Rewrite the listing below, putting "tap coordinates" in place of "click coordinates" wherever it occurs and leaving everything else unchanged.
--- BEGIN THE INPUT ---
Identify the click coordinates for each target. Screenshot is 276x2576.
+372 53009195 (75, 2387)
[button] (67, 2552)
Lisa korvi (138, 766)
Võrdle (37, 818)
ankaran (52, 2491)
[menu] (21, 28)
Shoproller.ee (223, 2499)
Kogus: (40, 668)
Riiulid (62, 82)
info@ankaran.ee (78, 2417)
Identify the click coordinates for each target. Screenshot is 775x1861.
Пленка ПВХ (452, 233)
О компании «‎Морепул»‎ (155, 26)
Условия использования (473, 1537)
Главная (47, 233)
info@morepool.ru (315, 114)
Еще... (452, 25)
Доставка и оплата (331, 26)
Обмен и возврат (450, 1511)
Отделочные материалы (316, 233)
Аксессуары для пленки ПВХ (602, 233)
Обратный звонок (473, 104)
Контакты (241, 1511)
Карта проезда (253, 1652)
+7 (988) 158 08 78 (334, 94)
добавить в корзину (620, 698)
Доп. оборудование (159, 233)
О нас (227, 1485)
--- END THE INPUT ---
RESULT
Identify the tap coordinates for each target. Screenshot is 276x2576.
+372 53009195 (75, 2387)
[button] (67, 2552)
Lisa korvi (138, 766)
Võrdle (37, 818)
ankaran (52, 2491)
[menu] (21, 28)
Shoproller.ee (223, 2499)
Kogus: (40, 668)
Riiulid (62, 82)
info@ankaran.ee (78, 2417)
Identify the tap coordinates for each target. Screenshot is 775x1861.
Пленка ПВХ (452, 233)
О компании «‎Морепул»‎ (155, 26)
Условия использования (473, 1537)
Главная (47, 233)
info@morepool.ru (315, 114)
Еще... (452, 25)
Доставка и оплата (331, 26)
Обмен и возврат (450, 1511)
Отделочные материалы (316, 233)
Аксессуары для пленки ПВХ (602, 233)
Обратный звонок (473, 104)
Контакты (241, 1511)
Карта проезда (253, 1652)
+7 (988) 158 08 78 (334, 94)
добавить в корзину (620, 698)
Доп. оборудование (159, 233)
О нас (227, 1485)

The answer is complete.